Still Much Uncertainty Surrounding Gulf Disturbance

The National Hurricane Center is forecasting a 50 percent chance of development over the next two days.
The National Hurricane Center is forecasting a 50 percent chance of development over the next two days. National Hurricane Center
The National Hurricane Center is giving an area of low pressure drifting south across the Florida panhandle a 50 percent chance of developing into a tropical depression or storm over the next two days. The disorganized system will emerge over the eastern Gulf of Mexico sometime Tuesday and is expected to move westward across the Gulf along the edge of a high pressure system.

Unfortunately, numerous questions still remain with this system.

Will it develop into a tropical storm or hurricane?

The odds remain pretty low that it will reach hurricane strength. The Gulf is certainly warm enough to sustain and strengthen a tropical system, but it will only be over water for a couple days, not enough time to fully organize given how disorganized it is at the moment. It could reach tropical storm status, but even that isn't a given. None of the forecast models are calling for more than a tropical storm at landfall.

Where will it go (i.e. will it reach Houston?)?

The key steering mechanisms for this storm are high pressure to the north and a trough of low pressure sweeping across the United States this week from west to east. The sooner that trough interacts with the storm, the sooner it will turn the storm north and ultimately northeast. The most recent runs of the most reliable forecasting models seem to be trending eastward toward the central coast of Louisiana, but without a formed center of circulation, it is hard to know.

Why do we need a center of circulation to know where it will go?

Tropical systems spin counterclockwise around a center of low pressure. When a system is forming the establishment of that center is critical because it can sometimes form well way from the disturbed weather wrapping around it. If it manages to form farther south in the Gulf, for example, it would likely spend more time over water, grow a bit stronger and travel farther to the west. If it formed closer to the coast, it could hug the coastline, inhibiting any development at all.

What are the possible impacts on Houston?

At this point, we could see some rain, a lot of rain or rather dry conditions. If the storm manages to organize and make landfall near Houston as a tropical storm, we would have all the things associated with it including heavy rain, winds and high tides. Rainfall totals could reach 10 inches-plus over two days. If it remains disorganized but continues to drift this direction, lower tides, lighter winds and much less rainfall would result. If it goes on shore in western Louisiana, the storm could actually impact our weather in the opposite direction bringing loads of sunshine, dry conditions and high temperatures up near 100.

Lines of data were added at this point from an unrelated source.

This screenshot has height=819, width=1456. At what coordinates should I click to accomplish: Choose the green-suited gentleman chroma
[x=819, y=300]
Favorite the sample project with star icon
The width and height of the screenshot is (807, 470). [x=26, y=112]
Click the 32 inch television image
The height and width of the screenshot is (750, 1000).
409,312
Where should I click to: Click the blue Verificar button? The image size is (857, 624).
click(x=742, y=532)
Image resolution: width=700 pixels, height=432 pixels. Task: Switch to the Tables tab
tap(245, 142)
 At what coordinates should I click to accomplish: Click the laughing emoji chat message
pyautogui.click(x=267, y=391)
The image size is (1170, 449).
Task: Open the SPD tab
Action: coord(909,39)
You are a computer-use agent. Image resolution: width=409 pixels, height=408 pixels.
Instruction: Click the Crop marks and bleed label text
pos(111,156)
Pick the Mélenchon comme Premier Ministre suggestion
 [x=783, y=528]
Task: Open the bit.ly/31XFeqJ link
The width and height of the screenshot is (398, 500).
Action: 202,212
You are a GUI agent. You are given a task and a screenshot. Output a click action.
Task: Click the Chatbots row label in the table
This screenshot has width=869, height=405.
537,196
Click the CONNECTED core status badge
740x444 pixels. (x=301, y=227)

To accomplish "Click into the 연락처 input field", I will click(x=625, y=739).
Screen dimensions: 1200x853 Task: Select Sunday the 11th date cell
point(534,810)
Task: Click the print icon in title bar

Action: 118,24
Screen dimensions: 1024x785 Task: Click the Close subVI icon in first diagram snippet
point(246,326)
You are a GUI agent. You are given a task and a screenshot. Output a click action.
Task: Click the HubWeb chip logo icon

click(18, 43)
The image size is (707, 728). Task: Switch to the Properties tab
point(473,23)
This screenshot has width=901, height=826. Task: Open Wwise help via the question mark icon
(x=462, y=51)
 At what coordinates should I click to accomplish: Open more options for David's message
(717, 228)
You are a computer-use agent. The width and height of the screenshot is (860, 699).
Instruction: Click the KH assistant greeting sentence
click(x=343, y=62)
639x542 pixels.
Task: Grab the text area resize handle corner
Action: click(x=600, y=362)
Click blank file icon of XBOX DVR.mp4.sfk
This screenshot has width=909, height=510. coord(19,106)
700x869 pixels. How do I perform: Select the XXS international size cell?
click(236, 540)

What is the timing of landfall?

At this point, it looks like landfall of the storm will be sometime between early Friday and early Saturday depending on where it goes on shore. It could be a soggy weekend...or not.

Will it in will it be another Allison or Harvey?

Highly unlikely. This is more like a typical tropical system in that it will rain a lot, but it should move out of the area of landfall very quickly. This would be a 24-hour event, not a three- or four-day one.

When will we know more?

By tomorrow morning, we should have a center of circulation over water and the forecast models should begin to come into better agreement on track and intensity. Be prepared regardless.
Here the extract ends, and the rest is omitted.